Expression of the drug efflux pump P-glycoprotein, encoded by the multidrug resistance (MDR1) gene, has been identified as an impediment to successful chemotherapy of neoplastic diseases. More recently, its potential use for gene therapy has been analyzed. Expression of a full-length MDR1 cDNA in hematopoietic cells renders them resistant to various anticancer drugs, as first shown in a transgenic mouse model. Similarly, mouse hematopoietic progenitor cells in bone marrow or peripheral blood are protected from the toxicity of anticancer chemotherapy by retroviral transduction of the MDR1 gene.
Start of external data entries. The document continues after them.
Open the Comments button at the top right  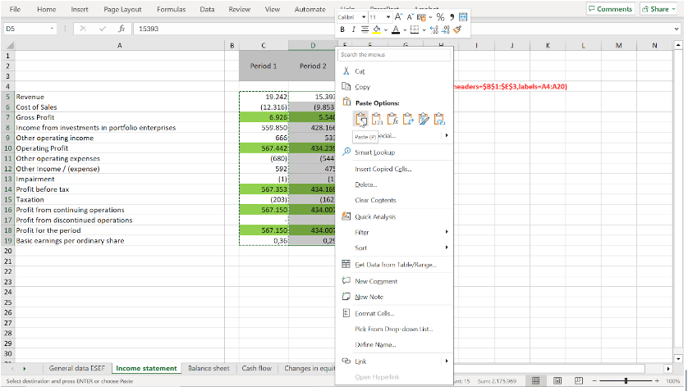pos(610,9)
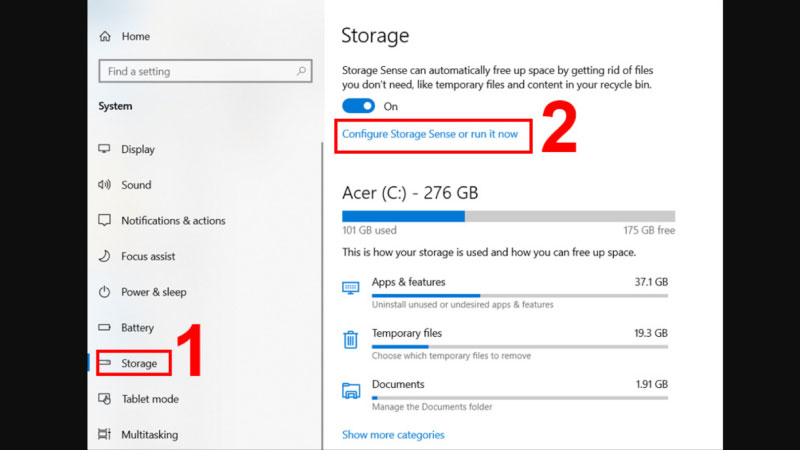This screenshot has height=450, width=800.
Task: Go to Multitasking settings
Action: click(x=150, y=435)
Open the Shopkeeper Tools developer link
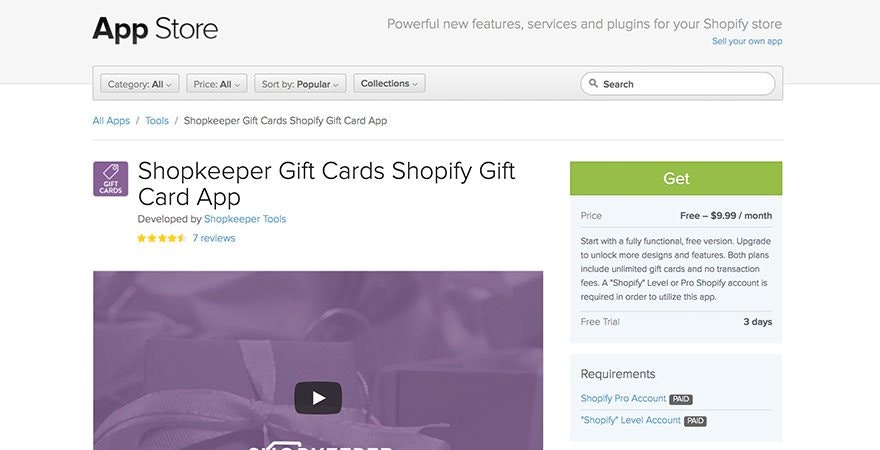Viewport: 880px width, 450px height. (x=245, y=219)
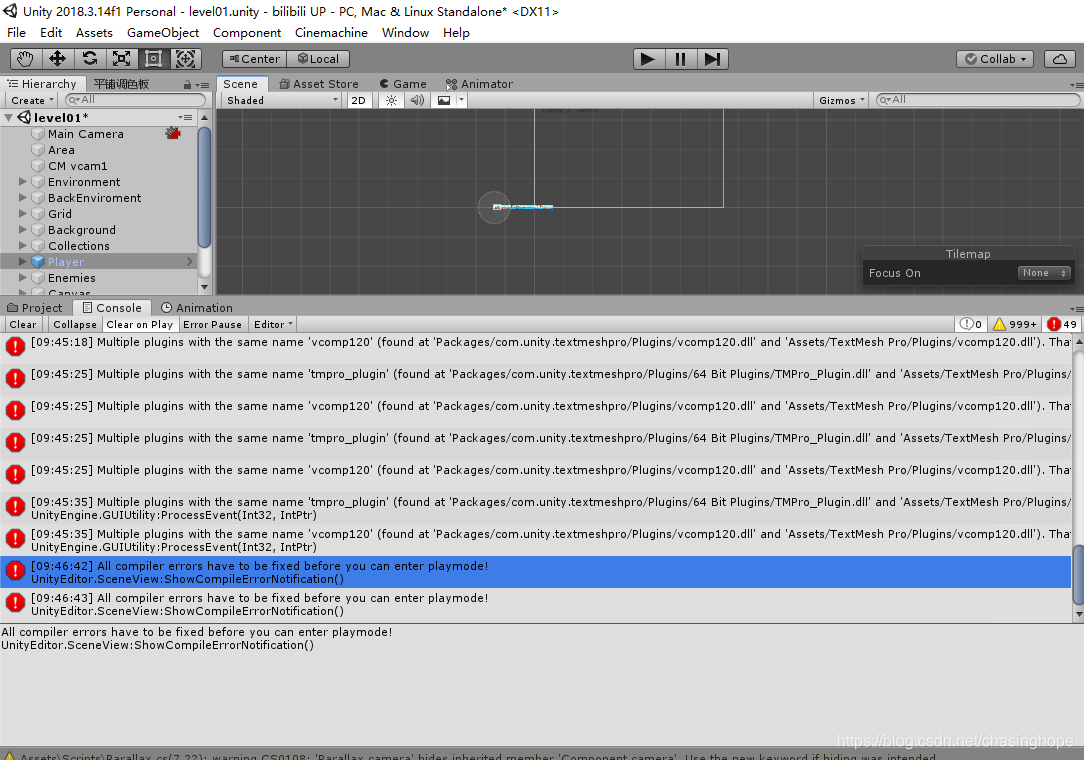Click the Collab cloud icon
Screen dimensions: 1084x760
[1059, 58]
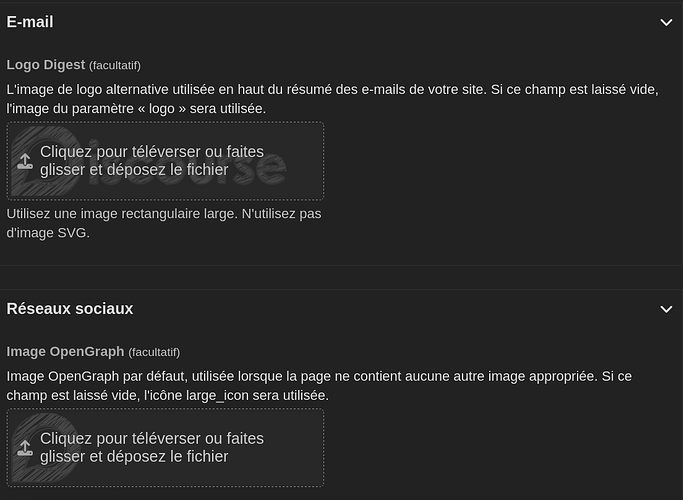Click the "(facultatif)" tag beside Logo Digest
Viewport: 683px width, 500px height.
point(122,66)
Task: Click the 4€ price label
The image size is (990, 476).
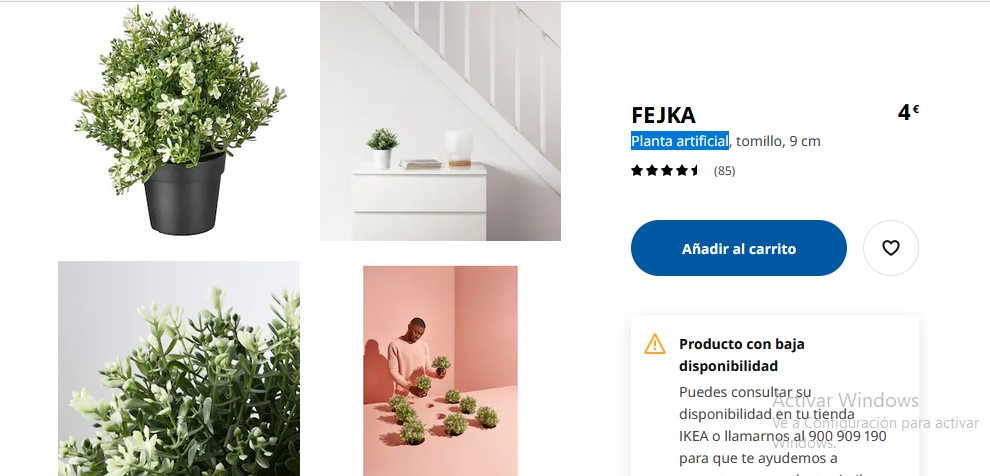Action: click(x=908, y=113)
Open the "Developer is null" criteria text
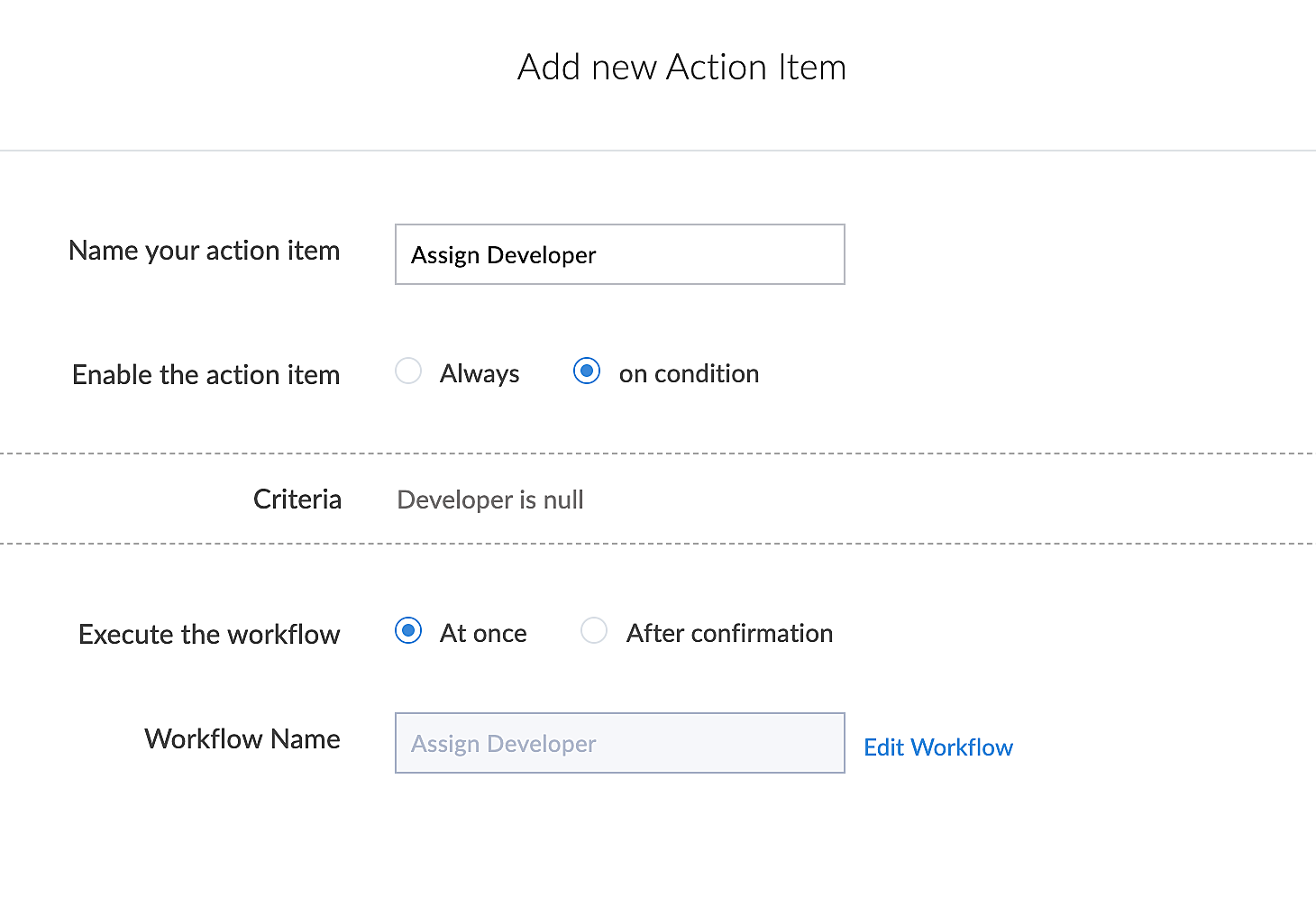 click(x=490, y=499)
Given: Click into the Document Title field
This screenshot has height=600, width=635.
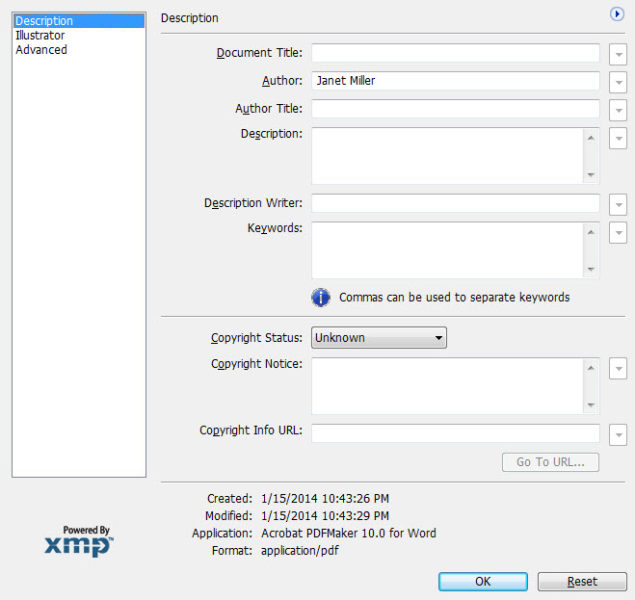Looking at the screenshot, I should click(x=455, y=53).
Furthermore, cells engineered to express P-glycoprotein survived after the administration of cytotoxic drugs, indicating that the gene could function as a selectable marker in vivo. Recently, MDR1 transduction into isolated pluripotent hematopoietic stem cells has been demonstrated. Clinical studies on MDR1 gene transfer into hematopoietic cells of cancer patients are being planned. Transfer of the MDR1 gene into hematopoietic precursor cells may allow the introduction and selection of otherwise non-selectable genes in bone marrow. The ability to select transduced cells can circumvent the low transduction efficiency that has hampered efficient gene therapy. Recently, fusion genes in which the MDR1 cDNA is fused to genes that correct genetic disorders have been constructed to facilitate gene therapy of inherited metabolic disorders.